-- Start --

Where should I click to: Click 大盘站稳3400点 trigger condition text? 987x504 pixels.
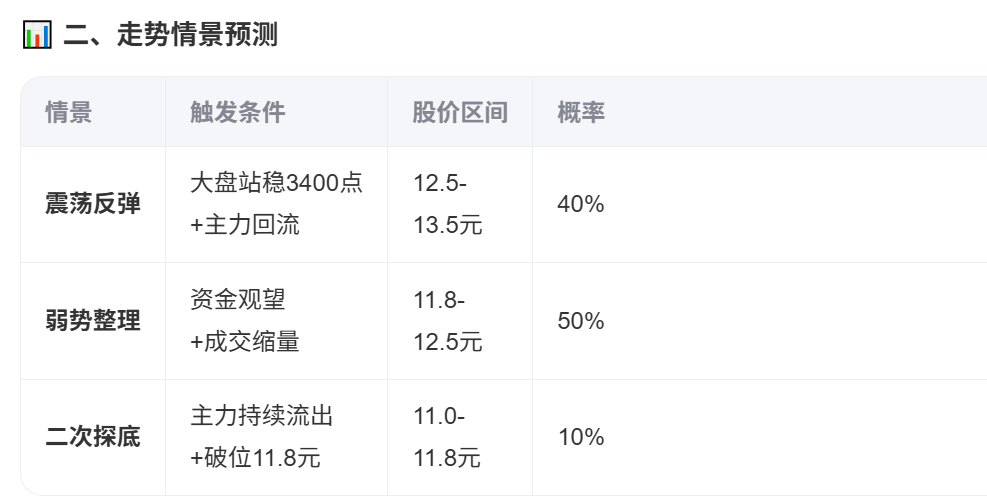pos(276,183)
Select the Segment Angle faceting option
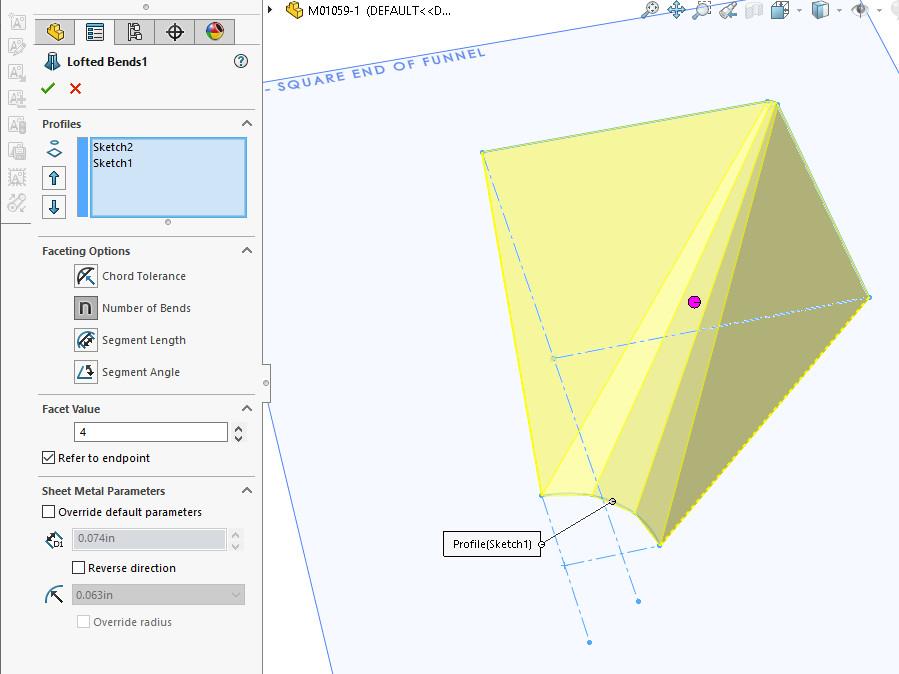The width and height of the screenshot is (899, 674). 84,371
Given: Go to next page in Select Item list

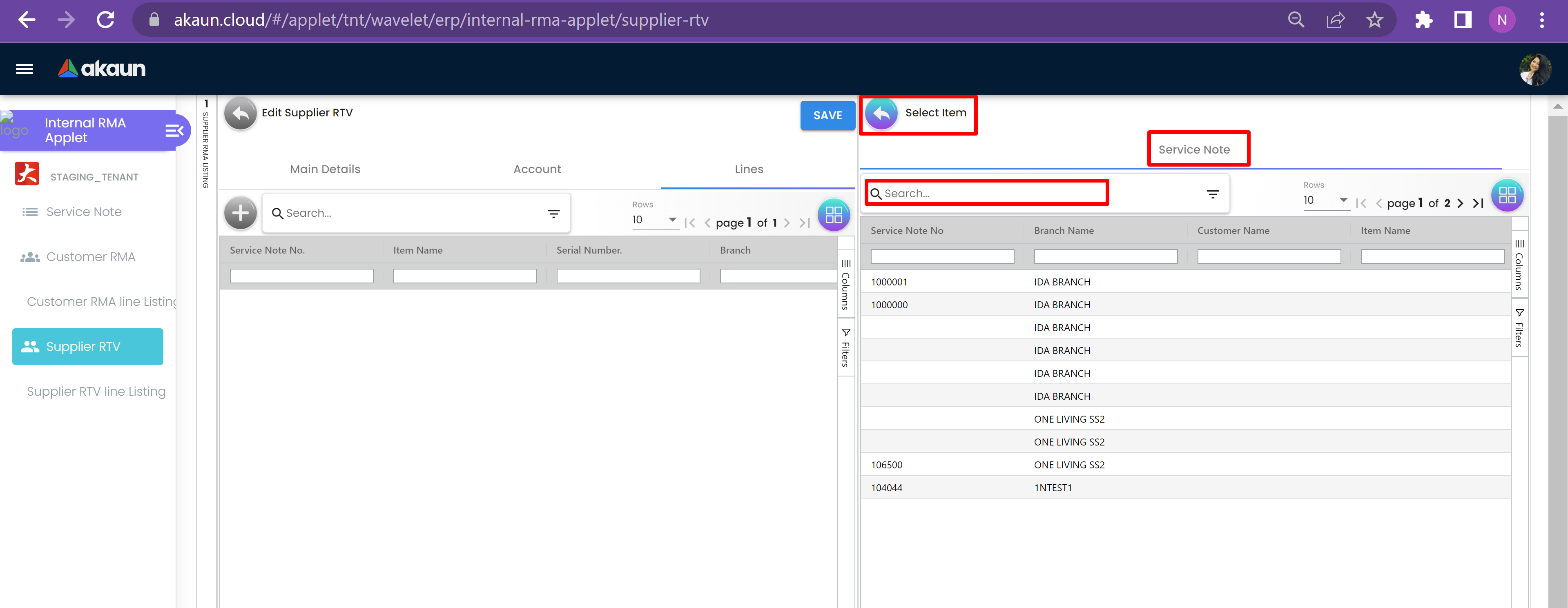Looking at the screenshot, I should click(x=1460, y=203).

-- End --

### STATED GOAL
Please format the lines of the records above as a numbered list, leaving out blank lines and the pictures.

### IN RESPONSE
1. Where should I click to: Click 大盘站稳3400点 trigger condition text? 987x504 pixels.
2. pos(276,183)
3. Select the Segment Angle faceting option
4. The width and height of the screenshot is (899, 674). 84,371
5. Given: Go to next page in Select Item list
6. Looking at the screenshot, I should click(x=1460, y=203).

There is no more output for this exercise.